In March 1911, she organised, directed and accompanied a series of six concerts over four days of a vocal quartet (including Dora Herbert Jones) performing traditional Welsh folk music in Paris. The pieces were arranged by J. Lloyd Williams. This was the first time that performances of Welsh music were heard in France.

In 1914, she founded the Department of Instrumental Music at Aberystwyth University, with funding from Gwendolen and Margaret Davies, that employed five French musicians.

In 1919, she met Alfred Zimmern, who had recently become Professor of International Politics at Aberystwyth, and they became romantically involved.
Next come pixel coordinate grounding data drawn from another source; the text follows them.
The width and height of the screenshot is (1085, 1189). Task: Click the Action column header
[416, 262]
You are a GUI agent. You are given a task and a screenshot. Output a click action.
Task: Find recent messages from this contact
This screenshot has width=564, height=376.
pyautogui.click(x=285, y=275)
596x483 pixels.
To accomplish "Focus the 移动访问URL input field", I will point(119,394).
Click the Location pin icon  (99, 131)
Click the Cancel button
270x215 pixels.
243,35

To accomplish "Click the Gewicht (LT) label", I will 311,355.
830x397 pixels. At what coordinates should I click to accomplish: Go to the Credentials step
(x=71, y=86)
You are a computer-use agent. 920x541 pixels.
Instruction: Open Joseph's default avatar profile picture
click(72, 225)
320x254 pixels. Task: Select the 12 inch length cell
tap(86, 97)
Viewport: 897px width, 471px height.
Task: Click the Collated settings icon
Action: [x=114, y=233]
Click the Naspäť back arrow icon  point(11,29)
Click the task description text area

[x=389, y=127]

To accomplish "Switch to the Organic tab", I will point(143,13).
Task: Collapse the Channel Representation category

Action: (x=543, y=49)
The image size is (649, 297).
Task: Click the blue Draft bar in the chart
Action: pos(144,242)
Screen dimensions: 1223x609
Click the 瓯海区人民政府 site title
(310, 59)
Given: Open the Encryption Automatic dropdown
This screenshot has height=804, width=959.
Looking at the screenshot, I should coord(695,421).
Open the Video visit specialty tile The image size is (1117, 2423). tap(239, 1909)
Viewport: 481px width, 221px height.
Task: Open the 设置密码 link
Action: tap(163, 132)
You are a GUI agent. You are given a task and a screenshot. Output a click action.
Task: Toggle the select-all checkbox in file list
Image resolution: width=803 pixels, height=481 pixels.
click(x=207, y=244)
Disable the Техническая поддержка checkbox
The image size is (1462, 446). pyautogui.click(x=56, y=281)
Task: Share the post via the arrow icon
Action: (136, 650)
They were both forced to resign, and she became Lucie Zimmern.

Lucie Zimmern, alongside Alfred, gave speeches around the UK, the USA, Canada, Australia and New Zealand on folk songs and Anglo-French relations, as well as the role of women in international relations. They also hosted salons in their various homes in Ithica, Geneva, Paris, Oxford and Hartford, as well as Lucie hosting study groups for women and Alfred for men.

In 1923, the Zimmerns founded the Geneva School of International Studies, often referred to as the Zimmern School. Lucie ran the school's day-to-day activities and employed her eldest daughter's husband, her youngest daughter and Alfred's older sister. At its peak in 1925–1926, almost 600 students attended the school. It ran at the Geneva Graduate Institute until 1939.

Lucie taught a subject called "Mrs Zimmern" at the Zimmern School. She lectured on music, education and internationalism. She also organised music recitals and group singing.

In 1932, Lucie Zimmern published a book called Must the League Fail? after helping to organise the League of Nations' 1927 World Population Conference.

The Zimmerns emigrated to the USA in 1947, after Lucie falsely accused Julian Huxley, the first director general of UNESCO, of being a communist, leading to Alfred being side-lined by the organisation.

There they founded a new school, attempting to recreate the Zimmern School, known as the Hartford Study Centre for World Affairs. While both co-directed the school, Alfred crossed out Lucie's name as a founder, and she was often omitted in texts about the school.

== Personal life ==
In 1902, Lucie married André Barbier, a French scholar. They had two daughters, Edith (born in 1903) and Evelyn (born in 1908). They divorced shortly before her second marriage.

In March 1920, Lucie married Alfred Zimmern. He died in 1957.

== Death ==
Lucie Zimmern died aged 88 at a nursing home in Utica on 17 October 1963.